É possível pensar em arte num momento desses? Camila, de prontidão, responde que é uma boa forma de combater o tédio e, por isso, voltou a desenhar e a pintar, coisas que havia deixado “em segundo plano nos últimos anos”. Para Isabela, tal questão depende de uma disponibilidade psíquica, afinal, nem todos conseguirão assimilar o momento em que estamos vivendo. Nicole conclui que tempo livre e de qualidade, para quem dispõe desse privilégio, é essencial para investir em “qualquer coisa que faça bem”. “Precisamos disso para produzir, é necessidade humana”, completa. Como escritora, Isabela concorda e afirma: “O lugar que vejo a arte ocupar é próximo da sobrevivência emocional e da resistência política”.

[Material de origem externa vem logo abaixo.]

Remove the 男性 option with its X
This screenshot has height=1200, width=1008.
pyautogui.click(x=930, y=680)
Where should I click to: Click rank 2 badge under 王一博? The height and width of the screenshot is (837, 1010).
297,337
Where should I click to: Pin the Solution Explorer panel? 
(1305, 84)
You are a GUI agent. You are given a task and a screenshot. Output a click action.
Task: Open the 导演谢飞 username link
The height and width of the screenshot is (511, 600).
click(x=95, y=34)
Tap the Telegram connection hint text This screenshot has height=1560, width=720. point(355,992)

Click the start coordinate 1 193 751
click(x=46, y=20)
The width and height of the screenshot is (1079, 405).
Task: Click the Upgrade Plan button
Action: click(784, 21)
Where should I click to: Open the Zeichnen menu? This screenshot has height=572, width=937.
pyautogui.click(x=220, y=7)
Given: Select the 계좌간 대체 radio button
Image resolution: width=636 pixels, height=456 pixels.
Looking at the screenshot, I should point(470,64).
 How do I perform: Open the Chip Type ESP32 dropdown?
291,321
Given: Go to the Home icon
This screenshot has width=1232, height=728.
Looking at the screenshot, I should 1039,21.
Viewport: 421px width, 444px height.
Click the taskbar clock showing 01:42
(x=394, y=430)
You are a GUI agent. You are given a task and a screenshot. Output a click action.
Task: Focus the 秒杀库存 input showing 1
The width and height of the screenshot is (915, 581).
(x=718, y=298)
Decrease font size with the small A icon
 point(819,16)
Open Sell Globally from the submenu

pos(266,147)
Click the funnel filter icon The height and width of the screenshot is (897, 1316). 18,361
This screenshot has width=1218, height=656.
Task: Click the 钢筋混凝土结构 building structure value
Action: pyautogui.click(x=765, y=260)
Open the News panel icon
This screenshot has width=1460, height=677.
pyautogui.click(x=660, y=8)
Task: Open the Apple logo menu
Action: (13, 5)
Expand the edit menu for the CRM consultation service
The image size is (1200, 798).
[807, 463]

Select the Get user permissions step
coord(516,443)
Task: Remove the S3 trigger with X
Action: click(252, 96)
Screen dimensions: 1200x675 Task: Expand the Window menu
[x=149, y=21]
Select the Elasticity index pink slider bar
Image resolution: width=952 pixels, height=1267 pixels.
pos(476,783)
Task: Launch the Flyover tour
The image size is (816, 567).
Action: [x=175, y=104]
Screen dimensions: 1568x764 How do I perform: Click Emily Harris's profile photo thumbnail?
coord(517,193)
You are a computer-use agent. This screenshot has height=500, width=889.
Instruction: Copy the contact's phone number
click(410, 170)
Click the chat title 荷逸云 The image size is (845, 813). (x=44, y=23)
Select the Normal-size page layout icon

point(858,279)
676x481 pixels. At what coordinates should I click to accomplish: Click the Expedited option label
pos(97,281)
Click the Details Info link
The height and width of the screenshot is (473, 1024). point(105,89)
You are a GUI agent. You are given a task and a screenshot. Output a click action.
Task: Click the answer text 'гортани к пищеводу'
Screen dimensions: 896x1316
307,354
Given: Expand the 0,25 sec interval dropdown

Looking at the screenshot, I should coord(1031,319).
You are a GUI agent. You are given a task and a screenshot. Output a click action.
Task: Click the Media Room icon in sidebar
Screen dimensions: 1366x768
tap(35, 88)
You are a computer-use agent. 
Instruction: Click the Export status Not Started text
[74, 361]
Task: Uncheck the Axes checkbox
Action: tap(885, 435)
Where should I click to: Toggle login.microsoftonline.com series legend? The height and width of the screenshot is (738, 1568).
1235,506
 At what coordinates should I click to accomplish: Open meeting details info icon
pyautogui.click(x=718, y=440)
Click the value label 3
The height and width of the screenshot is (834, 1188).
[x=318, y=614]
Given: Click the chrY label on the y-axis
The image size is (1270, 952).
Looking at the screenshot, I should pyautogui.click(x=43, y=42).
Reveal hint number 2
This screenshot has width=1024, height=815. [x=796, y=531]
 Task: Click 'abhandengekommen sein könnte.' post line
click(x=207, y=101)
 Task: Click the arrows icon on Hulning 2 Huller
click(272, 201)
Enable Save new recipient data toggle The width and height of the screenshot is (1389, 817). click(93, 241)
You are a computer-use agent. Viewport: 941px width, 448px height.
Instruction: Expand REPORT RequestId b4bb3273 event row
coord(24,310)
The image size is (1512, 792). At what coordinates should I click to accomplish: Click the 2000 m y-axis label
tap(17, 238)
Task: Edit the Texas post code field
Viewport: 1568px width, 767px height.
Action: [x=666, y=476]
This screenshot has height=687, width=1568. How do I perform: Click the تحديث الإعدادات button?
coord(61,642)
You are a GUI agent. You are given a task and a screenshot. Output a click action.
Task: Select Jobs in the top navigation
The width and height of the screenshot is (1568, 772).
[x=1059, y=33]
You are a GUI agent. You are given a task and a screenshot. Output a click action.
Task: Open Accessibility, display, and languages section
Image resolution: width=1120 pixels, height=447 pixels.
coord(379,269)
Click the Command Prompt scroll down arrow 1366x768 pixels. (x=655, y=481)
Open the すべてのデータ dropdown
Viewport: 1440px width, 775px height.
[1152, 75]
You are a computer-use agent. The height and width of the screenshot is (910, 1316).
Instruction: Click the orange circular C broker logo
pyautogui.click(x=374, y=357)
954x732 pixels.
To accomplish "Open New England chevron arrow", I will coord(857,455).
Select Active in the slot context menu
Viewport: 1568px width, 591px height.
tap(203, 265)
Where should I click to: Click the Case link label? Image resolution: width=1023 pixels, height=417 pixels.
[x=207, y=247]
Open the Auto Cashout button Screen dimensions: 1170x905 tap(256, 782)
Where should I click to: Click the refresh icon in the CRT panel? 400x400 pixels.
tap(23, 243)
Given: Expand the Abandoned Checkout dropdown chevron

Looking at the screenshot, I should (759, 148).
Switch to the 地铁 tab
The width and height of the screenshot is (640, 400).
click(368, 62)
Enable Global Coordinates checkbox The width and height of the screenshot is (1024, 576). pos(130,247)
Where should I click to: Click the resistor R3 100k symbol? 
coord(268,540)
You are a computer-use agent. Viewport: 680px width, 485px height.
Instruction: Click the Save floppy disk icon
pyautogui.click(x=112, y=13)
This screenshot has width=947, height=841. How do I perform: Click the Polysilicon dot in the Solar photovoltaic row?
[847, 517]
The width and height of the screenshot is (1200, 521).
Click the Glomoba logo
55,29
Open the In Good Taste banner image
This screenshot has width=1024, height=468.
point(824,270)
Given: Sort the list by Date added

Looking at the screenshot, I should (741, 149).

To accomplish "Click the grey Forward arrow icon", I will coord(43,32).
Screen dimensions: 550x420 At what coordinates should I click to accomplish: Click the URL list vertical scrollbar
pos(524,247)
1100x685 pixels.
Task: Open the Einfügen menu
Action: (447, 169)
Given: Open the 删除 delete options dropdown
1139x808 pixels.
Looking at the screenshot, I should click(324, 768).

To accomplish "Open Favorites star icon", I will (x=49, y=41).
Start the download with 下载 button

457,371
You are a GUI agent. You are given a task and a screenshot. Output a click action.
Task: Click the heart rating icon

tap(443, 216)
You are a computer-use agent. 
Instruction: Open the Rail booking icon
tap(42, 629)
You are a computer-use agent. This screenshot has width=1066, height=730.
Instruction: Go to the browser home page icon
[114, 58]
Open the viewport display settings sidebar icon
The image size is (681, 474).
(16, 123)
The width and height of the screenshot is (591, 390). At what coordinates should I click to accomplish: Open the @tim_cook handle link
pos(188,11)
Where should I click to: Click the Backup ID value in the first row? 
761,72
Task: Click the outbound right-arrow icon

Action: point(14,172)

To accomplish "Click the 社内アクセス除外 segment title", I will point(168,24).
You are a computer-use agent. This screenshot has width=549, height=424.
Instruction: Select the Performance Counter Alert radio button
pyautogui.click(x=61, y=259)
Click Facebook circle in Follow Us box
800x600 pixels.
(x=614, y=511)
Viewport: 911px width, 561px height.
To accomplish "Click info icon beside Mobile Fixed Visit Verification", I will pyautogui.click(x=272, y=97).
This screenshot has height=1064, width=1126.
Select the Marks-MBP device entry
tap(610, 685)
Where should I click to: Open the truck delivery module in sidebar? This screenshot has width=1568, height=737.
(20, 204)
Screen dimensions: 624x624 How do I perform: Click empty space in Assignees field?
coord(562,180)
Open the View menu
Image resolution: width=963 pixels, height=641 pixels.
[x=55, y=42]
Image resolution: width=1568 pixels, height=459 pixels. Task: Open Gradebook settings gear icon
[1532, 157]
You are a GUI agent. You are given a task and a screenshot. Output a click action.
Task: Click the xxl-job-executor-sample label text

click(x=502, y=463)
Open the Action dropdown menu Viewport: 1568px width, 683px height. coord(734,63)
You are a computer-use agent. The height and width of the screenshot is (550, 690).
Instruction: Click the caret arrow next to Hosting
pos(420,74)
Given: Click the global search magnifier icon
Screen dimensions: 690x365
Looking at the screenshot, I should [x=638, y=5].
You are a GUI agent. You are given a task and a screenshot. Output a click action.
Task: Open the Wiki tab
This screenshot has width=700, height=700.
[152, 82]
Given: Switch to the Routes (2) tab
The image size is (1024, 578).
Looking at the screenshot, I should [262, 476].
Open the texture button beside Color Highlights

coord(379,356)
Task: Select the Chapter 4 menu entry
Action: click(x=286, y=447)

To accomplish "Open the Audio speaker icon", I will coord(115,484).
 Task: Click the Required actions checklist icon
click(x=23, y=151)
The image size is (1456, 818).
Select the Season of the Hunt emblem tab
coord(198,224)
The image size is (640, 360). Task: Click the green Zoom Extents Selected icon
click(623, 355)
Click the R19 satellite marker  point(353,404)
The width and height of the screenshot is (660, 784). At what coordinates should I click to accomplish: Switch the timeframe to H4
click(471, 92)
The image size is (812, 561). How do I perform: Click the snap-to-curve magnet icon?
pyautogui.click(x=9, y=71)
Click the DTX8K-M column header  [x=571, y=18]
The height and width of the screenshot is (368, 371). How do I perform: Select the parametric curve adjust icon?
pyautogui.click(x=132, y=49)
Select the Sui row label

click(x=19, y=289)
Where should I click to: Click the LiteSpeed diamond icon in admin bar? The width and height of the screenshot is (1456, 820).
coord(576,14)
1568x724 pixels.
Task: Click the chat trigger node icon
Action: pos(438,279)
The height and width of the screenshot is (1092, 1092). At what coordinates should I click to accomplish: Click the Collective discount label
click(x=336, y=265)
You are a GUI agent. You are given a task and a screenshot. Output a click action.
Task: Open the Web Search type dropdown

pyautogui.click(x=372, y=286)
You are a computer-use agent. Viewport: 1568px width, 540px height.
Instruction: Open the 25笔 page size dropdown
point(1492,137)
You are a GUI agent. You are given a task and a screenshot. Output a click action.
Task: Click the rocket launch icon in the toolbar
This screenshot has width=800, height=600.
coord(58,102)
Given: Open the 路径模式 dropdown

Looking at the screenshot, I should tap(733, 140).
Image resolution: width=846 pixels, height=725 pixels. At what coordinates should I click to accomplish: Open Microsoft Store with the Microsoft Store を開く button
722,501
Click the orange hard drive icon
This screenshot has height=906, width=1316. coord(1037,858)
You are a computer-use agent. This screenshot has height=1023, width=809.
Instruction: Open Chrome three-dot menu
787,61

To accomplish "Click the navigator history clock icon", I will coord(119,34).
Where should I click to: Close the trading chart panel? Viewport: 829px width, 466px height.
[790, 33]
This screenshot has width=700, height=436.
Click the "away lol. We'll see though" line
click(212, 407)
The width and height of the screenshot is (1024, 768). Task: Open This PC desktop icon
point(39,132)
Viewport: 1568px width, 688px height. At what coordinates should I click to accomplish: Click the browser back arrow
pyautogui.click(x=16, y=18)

“Meu pensamento é muito voltado para o coletivo”, diz Camila. A poeta diz estar sofrendo por saber a dificuldade que seus editores e colegas artistas enfrentarão nesse período. “Ao assistirem um filme, por exemplo, as pessoas não pensam em quantos profissionais estão envolvidos nele. Esse é um momento para apoiar os artistas independentes, os projetos de catarse, fazer valer a nossa voz, ajudar com um simples compartilhamento. Aqui temos um paradoxo: se a arte pode oferecer um escape mental para esse momento, por que os artistas não são valorizados?”, questiona.